Saturday, August 7, 2010


the intermediate wheatgrass is going to seed....five plants have produced seed heads so far, and there is a family resemblance between it and domesticated wheat...personally i think it looks like emmer wheat, although an argument could be made for its taking after einkorn, or rather einkorn taking after it, wheatgrass is the proposed ancestor here...according to dorian fuller both emmer and eikhorn wheat were domesticated in the fertile crescent...emmer wheat 9800-8800 Before Present (BP) and eikhorn around 9000 BP... although grains of wild emmer wheat found at ohalo II have been radiocarbon dated to 17,000 BP...intermediate wheatgrass is native to asia minor and central europe, it was introduced into the united states in 1932, so it could be part of emmer wheat's ancestry...i used a piece of paper as the background rather than the garden to show how awned the wheatgrass is...that facet was being obscured by the garden backdrop. eastern gamagrass is another possible ancestor to domesticated crops we have in the garden...mary eubanks from duke university has done extensive research into the ancestry of maize and belives that gamagrass was crossed with teosinte to produce it. gamagrass is difficult to establish because its seed dormancy is problematic...i planted thirty seeds in the garden last november and let them winter over, which is one strategy to stimulate growth...out of those thirty seeds we achieved three plants, but those three are doing well...the two largest ones have reached almost three feet in height and they are around eighteen inches in diameter at the crown. the smaller plant has been overshadowed by the advance of the jerusalem artichokes and is quite a bit smaller, but still appears to be healthy. another perennial grass, they will be a part of the garden's second season.

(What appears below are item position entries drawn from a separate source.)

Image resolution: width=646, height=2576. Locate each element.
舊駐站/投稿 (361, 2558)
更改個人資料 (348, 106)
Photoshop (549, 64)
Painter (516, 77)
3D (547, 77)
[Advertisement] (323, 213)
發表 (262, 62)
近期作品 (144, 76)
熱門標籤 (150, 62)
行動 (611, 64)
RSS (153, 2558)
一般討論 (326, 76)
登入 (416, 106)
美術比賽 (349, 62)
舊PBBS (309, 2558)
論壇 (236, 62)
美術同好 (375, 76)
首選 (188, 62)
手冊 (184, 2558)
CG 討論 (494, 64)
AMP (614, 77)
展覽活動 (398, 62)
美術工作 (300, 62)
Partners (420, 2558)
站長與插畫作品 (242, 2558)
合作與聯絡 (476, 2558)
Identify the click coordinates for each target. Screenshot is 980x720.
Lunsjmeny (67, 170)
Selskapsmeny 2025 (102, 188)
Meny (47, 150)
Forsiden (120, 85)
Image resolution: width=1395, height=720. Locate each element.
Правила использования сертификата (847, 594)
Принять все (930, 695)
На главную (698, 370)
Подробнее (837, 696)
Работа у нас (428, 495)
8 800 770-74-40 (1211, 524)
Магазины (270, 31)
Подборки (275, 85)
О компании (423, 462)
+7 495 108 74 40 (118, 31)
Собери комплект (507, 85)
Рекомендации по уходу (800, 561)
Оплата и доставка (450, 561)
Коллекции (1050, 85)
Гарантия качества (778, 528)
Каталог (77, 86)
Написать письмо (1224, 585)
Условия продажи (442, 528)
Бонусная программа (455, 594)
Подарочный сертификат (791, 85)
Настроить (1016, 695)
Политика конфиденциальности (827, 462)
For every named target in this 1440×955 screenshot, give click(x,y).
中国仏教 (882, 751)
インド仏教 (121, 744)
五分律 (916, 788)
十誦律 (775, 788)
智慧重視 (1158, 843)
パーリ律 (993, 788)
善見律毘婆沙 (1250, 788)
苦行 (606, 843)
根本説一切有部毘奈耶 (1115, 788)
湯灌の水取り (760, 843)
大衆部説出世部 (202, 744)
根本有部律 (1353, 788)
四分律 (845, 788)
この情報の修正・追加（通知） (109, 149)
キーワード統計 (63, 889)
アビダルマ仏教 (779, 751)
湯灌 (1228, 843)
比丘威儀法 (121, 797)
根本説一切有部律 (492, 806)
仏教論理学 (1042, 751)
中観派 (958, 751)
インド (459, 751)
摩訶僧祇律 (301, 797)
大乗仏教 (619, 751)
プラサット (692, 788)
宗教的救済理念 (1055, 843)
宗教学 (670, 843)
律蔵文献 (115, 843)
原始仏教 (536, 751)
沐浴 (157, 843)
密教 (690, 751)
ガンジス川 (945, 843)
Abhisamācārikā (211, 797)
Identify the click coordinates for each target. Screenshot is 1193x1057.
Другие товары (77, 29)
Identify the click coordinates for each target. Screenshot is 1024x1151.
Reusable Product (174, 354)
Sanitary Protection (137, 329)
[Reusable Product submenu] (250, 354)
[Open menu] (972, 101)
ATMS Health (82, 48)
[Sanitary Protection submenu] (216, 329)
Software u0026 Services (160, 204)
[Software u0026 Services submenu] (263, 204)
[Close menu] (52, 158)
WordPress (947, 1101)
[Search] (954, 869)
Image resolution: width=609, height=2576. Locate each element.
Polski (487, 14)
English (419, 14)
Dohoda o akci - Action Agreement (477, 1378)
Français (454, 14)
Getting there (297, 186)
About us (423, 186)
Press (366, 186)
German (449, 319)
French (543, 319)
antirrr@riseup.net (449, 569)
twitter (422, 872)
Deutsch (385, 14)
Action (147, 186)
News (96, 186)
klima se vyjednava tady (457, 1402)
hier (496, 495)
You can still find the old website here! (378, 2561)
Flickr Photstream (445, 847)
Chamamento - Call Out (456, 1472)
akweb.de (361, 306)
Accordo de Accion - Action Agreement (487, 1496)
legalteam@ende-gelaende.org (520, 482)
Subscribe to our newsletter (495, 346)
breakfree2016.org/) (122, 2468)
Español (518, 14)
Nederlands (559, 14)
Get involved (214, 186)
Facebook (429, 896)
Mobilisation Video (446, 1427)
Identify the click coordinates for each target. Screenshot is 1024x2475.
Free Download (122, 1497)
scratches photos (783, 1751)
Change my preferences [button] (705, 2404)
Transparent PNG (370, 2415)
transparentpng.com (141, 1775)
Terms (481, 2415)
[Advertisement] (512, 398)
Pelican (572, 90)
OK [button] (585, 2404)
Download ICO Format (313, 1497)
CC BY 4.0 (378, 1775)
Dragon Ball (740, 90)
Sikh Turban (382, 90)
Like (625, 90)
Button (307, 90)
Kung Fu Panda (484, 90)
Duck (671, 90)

we've had quite a bit of rain at the end of july and beginning of august so i haven't really had to water the garden in the last week...the standing water i found there last saturday is an indication of that...there's sand under the garden about eighteen to twenty-four inches down, so it is well drained...standing water means considerable precipitation and the cowpeas weren't really happy about it...some of the younger ones began to take on a yellowish cast from overwatering in the middle of the past week...it has dried out a bit since then though and they were recovering a healthy green cast when i looked in on them yesterday afternoon...i will hold off watering for a time.

the chinese yams are producing a prolific ammount of aerial bulbs...i have collected seventy-two so far in an effort to control their numbers...they are considered an invasive species in some quarters and with this sort of reproductive rate i can see why...between them and the jerusalem artichokes it is becoming obvious that growing these perennials isn't so much the challenge as containing their efforts to colonize the entire garden...i was expecting this but expectation doesn't always communicate the scale of the issue...there will be some aggressive harvesting of jerusalem artichokes to go along with the vigilant policing of yam bulbs if i am going to retain adequate space to plant pulses next year.

finally there are signs of siginificant movement in the perennial tomatoes....they are sub-tropical and i thought there might have been a daylength issue in their refusal to budge...however they have reached a couple of feet in height and the largest of the plants has flowered so we may get some fruit yet...there are a couple of months yet for them to produce in.

this season has move by quickly and it will be time to bring in the rest of the harvest soon and begin preparing for winter...after a late crop of spinach when the weather cools.